Segment Start: SUPPLIED MATERIAL

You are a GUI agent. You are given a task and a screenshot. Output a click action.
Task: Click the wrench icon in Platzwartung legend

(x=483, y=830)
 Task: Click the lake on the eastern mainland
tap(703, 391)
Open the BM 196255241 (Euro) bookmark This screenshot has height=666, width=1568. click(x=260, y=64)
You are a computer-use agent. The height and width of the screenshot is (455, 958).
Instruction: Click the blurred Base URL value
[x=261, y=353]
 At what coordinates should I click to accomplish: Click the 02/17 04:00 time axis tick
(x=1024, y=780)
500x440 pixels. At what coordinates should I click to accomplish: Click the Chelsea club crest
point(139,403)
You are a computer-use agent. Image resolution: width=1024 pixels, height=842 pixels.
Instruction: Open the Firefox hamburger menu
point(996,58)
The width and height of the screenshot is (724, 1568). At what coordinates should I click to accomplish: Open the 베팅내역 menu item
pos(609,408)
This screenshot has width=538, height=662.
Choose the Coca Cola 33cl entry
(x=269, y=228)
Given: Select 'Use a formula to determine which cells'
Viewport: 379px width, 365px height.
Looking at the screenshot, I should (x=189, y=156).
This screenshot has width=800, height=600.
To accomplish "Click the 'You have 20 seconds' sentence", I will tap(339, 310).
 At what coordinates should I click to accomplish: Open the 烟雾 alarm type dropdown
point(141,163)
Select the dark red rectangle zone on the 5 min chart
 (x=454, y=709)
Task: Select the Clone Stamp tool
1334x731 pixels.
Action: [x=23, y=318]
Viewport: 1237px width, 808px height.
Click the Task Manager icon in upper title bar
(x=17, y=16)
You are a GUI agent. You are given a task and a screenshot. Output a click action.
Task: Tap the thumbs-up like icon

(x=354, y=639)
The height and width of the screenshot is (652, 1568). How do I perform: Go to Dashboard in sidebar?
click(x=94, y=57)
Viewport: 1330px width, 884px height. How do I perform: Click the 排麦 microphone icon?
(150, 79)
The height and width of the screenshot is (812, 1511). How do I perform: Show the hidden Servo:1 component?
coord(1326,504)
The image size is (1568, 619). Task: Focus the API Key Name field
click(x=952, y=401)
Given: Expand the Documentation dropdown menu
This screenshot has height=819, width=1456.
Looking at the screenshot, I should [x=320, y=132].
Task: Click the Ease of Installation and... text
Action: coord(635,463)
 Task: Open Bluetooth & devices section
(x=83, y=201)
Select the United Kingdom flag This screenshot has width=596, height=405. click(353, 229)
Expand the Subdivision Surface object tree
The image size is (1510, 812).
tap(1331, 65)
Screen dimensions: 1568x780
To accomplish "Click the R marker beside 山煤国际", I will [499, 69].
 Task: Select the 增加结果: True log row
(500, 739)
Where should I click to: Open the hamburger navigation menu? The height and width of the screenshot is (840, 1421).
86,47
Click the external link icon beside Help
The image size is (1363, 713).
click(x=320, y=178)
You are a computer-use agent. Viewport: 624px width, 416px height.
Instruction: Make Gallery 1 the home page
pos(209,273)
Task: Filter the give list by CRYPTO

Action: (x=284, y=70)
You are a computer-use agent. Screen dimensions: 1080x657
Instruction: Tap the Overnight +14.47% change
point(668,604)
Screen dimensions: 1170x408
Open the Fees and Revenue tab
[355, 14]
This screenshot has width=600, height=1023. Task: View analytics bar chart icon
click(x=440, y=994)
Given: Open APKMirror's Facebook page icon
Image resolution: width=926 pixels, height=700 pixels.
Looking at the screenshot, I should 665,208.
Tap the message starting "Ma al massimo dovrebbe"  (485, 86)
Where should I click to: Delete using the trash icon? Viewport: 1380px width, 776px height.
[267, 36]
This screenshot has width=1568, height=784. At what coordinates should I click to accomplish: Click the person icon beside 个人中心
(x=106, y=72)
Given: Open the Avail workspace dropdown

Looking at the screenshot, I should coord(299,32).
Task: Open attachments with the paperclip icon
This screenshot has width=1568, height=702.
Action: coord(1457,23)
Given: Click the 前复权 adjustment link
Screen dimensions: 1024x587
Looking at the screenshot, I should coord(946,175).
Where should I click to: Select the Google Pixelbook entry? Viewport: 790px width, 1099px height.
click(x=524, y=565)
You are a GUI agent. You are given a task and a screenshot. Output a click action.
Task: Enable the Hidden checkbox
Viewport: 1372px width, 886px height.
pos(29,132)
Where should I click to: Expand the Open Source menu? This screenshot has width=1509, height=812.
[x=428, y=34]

Segment End: SUPPLIED MATERIAL

PROBLEM DETAILS: Wherever the word "will" appears in a line of the data above, copy that line.

EXERCISE ANSWER:
To accomplish "Click the 'You have 20 seconds' sentence", I will tap(339, 310).
To accomplish "Click the R marker beside 山煤国际", I will [499, 69].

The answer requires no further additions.